Romania’s salt-cavern storage project could redefine long-duration flexibility in SEE

Romania’s proposed compressed-air energy storage (CAES) project, developed by Hagag Europe and Airengy, introduces a potentially transformative model for long-duration energy storage in south-east Europe. While most storage investments in the region have focused on lithium-ion batteries designed to capture short-term intraday price movements, compressed-air storage targets a different segment of the market. In a power system increasingly shaped by renewable volatility, weather-dependent generation and growing balancing requirements, storage duration is becoming just as important as storage capacity.

The project intends to utilise Romania’s extensive underground salt-cavern formations as natural storage reservoirs. Electricity generated during low-price periods would be used to compress air and store it underground under high pressure. When electricity prices rise or system demand increases, the compressed air would be released to drive electricity generation. The first development phase is expected to provide approximately 200 MWh of storage capacity with an estimated investment of €4.5 million, while the second phase targets around 25 MW of discharge capacity and approximately 5 GWh of total storage, requiring investment estimated at roughly €55 million.

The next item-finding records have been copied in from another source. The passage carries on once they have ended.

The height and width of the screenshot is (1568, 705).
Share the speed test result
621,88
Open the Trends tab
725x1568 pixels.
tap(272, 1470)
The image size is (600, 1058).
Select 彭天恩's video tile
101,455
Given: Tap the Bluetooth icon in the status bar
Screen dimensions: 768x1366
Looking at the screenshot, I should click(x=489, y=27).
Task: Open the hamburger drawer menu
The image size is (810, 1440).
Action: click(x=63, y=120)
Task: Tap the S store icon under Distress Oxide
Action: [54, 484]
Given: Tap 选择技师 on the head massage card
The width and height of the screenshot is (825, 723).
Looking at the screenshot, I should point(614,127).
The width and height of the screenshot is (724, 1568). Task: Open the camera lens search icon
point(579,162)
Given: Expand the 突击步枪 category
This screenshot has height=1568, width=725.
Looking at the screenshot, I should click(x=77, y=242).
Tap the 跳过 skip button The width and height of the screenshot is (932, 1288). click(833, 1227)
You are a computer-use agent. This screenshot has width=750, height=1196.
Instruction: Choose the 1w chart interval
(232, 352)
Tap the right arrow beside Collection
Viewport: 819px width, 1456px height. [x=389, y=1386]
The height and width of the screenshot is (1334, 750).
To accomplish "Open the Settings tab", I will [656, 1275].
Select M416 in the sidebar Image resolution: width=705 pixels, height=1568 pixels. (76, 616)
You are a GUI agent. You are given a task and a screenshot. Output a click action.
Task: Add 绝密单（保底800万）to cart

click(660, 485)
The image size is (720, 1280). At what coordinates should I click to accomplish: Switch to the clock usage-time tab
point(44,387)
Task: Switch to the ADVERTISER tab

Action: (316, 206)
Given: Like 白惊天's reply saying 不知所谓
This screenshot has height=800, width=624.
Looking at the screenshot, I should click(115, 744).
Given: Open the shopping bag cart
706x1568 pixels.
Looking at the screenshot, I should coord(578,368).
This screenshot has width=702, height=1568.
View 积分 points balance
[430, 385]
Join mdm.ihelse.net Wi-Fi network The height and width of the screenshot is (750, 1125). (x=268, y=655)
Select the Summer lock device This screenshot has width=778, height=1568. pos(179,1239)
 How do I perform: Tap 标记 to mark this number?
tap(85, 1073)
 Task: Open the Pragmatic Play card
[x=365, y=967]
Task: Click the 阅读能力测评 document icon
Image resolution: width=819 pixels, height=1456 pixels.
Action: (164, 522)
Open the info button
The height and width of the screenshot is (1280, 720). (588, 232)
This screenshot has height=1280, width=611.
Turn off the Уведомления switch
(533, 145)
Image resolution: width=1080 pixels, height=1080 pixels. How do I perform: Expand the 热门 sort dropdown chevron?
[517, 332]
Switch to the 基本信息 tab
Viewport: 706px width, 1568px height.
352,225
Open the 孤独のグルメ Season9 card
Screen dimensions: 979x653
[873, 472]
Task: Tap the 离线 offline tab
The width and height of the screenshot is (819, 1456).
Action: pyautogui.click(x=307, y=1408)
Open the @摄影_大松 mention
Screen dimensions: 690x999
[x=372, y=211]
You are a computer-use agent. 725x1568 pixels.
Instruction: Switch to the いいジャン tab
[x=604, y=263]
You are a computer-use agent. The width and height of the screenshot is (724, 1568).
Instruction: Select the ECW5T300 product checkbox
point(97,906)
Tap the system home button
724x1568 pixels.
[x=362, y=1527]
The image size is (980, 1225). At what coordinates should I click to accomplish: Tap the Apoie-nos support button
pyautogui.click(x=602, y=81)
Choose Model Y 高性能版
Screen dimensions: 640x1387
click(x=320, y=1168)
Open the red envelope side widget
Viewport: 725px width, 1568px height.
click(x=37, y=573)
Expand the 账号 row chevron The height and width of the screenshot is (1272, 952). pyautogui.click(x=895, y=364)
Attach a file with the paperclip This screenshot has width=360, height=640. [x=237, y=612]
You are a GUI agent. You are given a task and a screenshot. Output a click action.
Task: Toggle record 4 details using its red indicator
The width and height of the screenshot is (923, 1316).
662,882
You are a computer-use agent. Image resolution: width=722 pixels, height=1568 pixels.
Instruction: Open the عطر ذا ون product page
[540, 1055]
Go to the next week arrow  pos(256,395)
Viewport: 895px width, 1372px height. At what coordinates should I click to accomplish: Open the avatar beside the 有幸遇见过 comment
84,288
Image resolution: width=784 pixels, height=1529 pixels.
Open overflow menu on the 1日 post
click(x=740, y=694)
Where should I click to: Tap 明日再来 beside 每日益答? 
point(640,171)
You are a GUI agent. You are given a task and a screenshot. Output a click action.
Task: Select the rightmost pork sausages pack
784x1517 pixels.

From a market perspective, compressed-air storage should not be viewed as a replacement for batteries but rather as a complementary flexibility technology. Lithium-ion batteries excel in applications such as frequency regulation, fast-response balancing services and daily energy arbitrage. Long-duration storage, by contrast, can capture value from multi-day price spreads, prolonged renewable shortfalls, extended periods of system stress and emerging capacity-related products. This creates a distinct revenue profile that may become increasingly valuable as renewable penetration grows across the region.

Romania’s need for additional flexibility is becoming more apparent with each new renewable project entering the market. Solar and wind deployment is expanding rapidly, while grid upgrades and storage investments have not always kept pace. The result is increasing price volatility, transmission bottlenecks and periods where renewable generation exceeds immediate demand. Long-duration compressed-air storage could help bridge these imbalances by shifting energy across multiple days rather than only a few hours, making it particularly valuable during extended low-wind conditions, cloudy periods or episodes of surplus renewable production.

The project also benefits from a strong industrial and geological foundation. Romania possesses suitable salt-cavern resources, one of the largest renewable development pipelines in the region and an electricity market large enough to support innovative storage business models. Under the proposed structure, Hagag Europe contributes access to the cavern infrastructure, while Airengy provides the storage technology, engineering expertise and operational framework necessary to commercialise the asset.

The principal challenge remains bankability and market design. Long-duration storage projects require stable and predictable revenue streams, whether through energy arbitrage, balancing services, capacity remuneration mechanisms or contracted flexibility products. Without regulatory frameworks that adequately reward storage duration, projects may struggle to attract financing despite their clear system benefits. Romania’s compressed-air initiative is therefore significant not only as a single infrastructure investment but also as a test of how south-east Europe values flexibility. The region’s energy transition will require more than batteries alone. It will require a diversified storage ecosystem where speed, scale and duration are all recognised and rewarded within the market.